One word of warning however, these small engines can be remarkably inefficient so its worth *trying* to get some figures although I would admit with the sort of engines you are considering, it's a very long shot.
The figures you need to compare are litres per Kw per hour. 
Very large ships engines are as low as 0.160 litres but I was shocked to discover when I owned a small boat for a while that the Volvo engine's figure was 100% greater.
Having said that, if the fuel is almost free ,efficiency (and you're not considering emissions :wink: )isn't going to be a big issue.


----------



## Patrick_Phillips (Aug 17, 2006)

Did some work on this sort of thing meself 4 years ago. Two comments:
1. 12v is good BUT long wiring runs will soon loose what you gain.
2. The only cost effective microgeneration I could see was hydr. You only need about 8ft fall and a flow of as little as 40 gallons a minute and you can do two average houses!

Keep us posted
Patrick


----------



## citroennut (May 16, 2005)

hi kev,
if you purchase a property with a stream or river on it then these people could be woth speaking to. unfortunately unlees you move up here they can't fit it.

simon


----------



## CliveMott (Mar 10, 2008)

That Paxman 330 KVA job is about the size of some of the more moderate floats in the Shepton Mallet Carnival procession. Some were 1MW, many were 500 KVA. Awsome.

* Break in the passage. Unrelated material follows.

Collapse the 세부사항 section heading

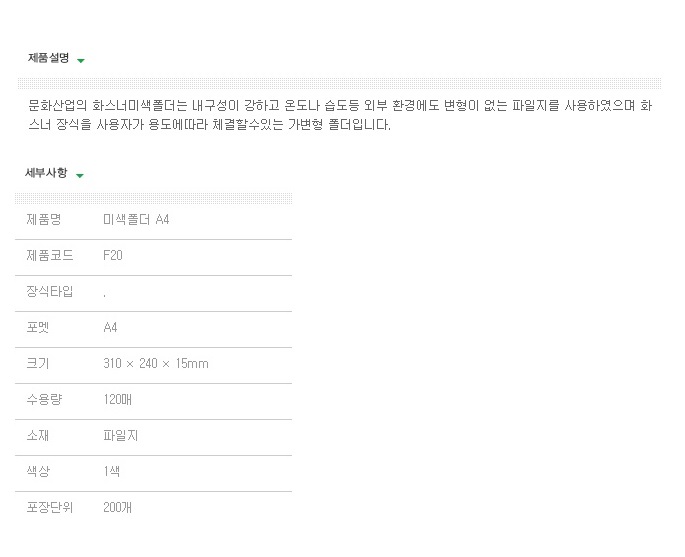[x=46, y=173]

I have an old 3.5 KVA Petter lump sat in a small trailer. Ideal for waking up Caravan Club sites!

C.


----------



## tinkering (Dec 8, 2007)

Give it a rub over with an oily rag Clive, pump the trailer tyres up and bring it to a show  

But even though it has probably been standing, not used for donkey's years 
a couple of swings on the handle and away she goes BRITISH made,still bl..dy noisy though :lol:


----------



## BJT (Oct 31, 2008)

Kev,
You are dipping your toes in some very muddy water. A small diesel set is OK for basic uses - lighting and emergencies. The cost of generating electricity to use for cooking etc is marginal unless there is no alternative.
LPG as direct heat source for heating, hot water and cooking may be a better option, especially if you have space for a bulk tank. You can also get LPG gennies, but their efficiency is not so good.
Do the calcs and have fun.


----------



## Pudsey_Bear (Sep 25, 2008)

Phew, Spykal informed me just now that I'd had some more replies, I must have missed the notification email.

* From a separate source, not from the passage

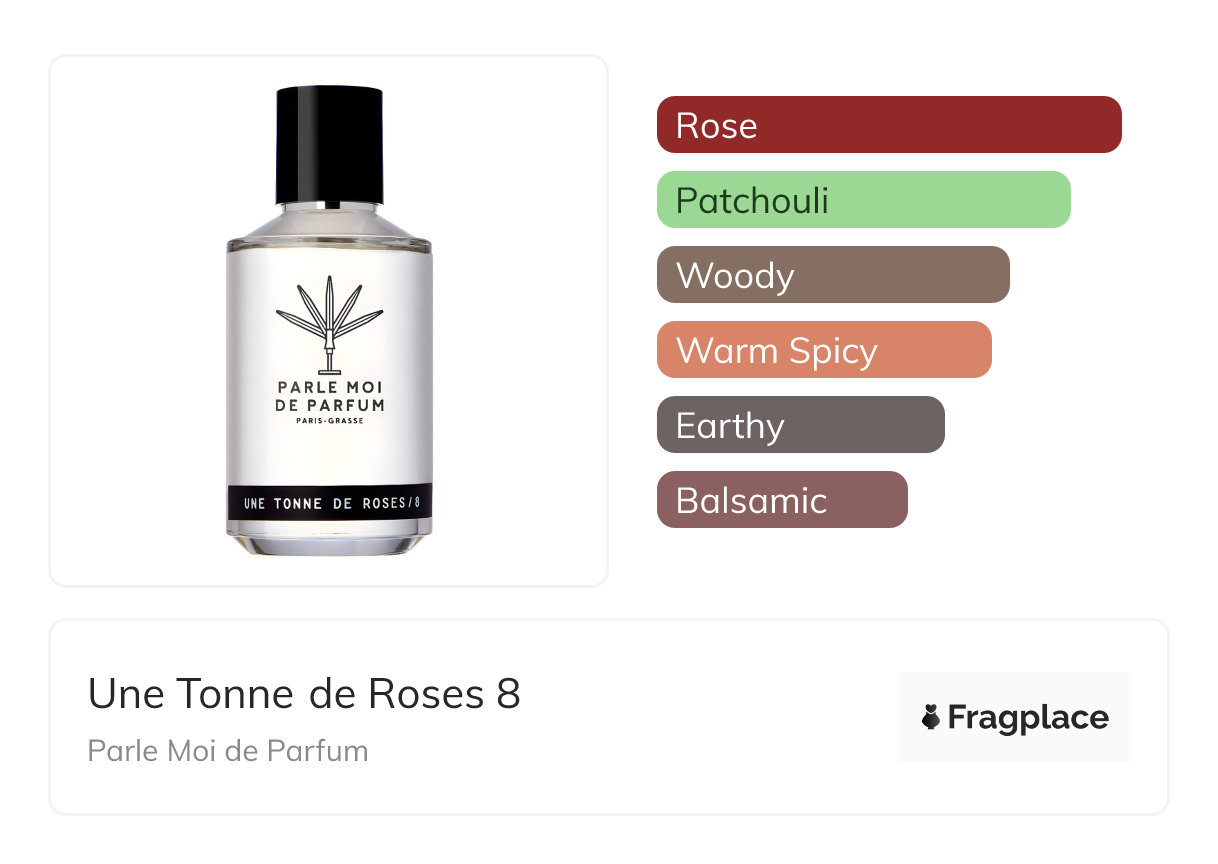Screen dimensions: 1218x864
Task: Open the perfume bottle image
Action: 329,321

Some very astute peeps out there, I'll wade through your comments and try to do a bit more research.

Keep em coming though.

I'm not wanting to make the dwelling glow, we want to be low consumption, I'll try to list the sort of things we might want to run if that helps.



2 x LCD TVs, (not at the same time) maybe 12v there.

2 x laptops, probably inverters for those, but will look at 12v.

Lighting, should get by with LEDs most of the time, with maybe an inverter linked 230v for any serious need short term, although an old sealed beam unit I had in a non powered garage certainly turned night into day, but didn't last long, maybe something along those lines but less watts, poss, a garage lead light.

Microwave, an decent size inverter will power one if close enough to keep the cable size down.

Cooking could be by wood, coal, or gas or LPG, not sure of that as we don't yet have a plot.

Heating, first thing is to insulate as well as possible, keeps draughts at bay, then Wood from our forest (yeah right)

If I'm warm I take clothes off, if I'm cold I put them on, that saves loads of money and energy, My last house had a single electric fire in the front room, and a small halogen heater for the bathroom i rarely felt cold, even though I had no double glazing, I often considered putting in central heating and double glazing, but could never justify the costs involved I nearly bought some loft insulation once, but the whim passed, all my heat went out the roof doors and windows, well yeah of course it did, but it's was a very cold day when I turned it higher than it's lowest level, and it was the flame effect type of gas fire, so not exactly chucking heat out, but I wasn't cold very often, and I never saw steamed up windows, and colds were very rare.

I believe we are all using way to much to do too little nowadays and need to get back to a more sustainable way of life, and I don't mean environmentally either although the environment is helped by it.

Consider how many hours you have to work to put food on the table, gotta have it or you die.

Consider how many hours you have to work to buy each of the TVs you have but don't turn on

Consider how many hours you have to work to buy each upgrade to just about every appliance in your home, before the old one has packed up, and is still doing what it did when you bought it.

Consider how many hours you have to work to buy the gas, LPG, electricity that you need to run all this stuff.

Our intention is to step back from all this, but not to become hermits, we like our little luxuries, but an old car will get you where you're going just as well as a new one, the only difference is that your neighbours will think you've lost your job, so what, do we all really care so much about what others think, unfortunately yes most people do, and spend a fortune doing things to make other people think we're doing great.

I suppose all we want to do is just live out our later years with a little comfort but not opulence, be warm, be well fed, but most of all be well and happy, unfortunately I'm not sure where you buy this wellness and happiness from, maybe if we stop chasing after useless electrical gadgetry we might find one of them and in that find the other, and as you're well aware there's nothing quite like a bit of the other 
:lol: :lol: 


Kev.


----------



## Pudsey_Bear (Sep 25, 2008)

citroennut said:


> hi kev,
> if you purchase a property with a stream or river on it then these people could be woth speaking to. unfortunately unlees you move up here they can't fit it.
> 
> simon


thanks for that one Simon, if it comes off I'll by you a pint or three.

Kev.


----------



## DTPCHEMICALS (Jul 24, 2006)

Hi Kev, I can get you an odd deer.
Mother in law :lol: 

Dave p


----------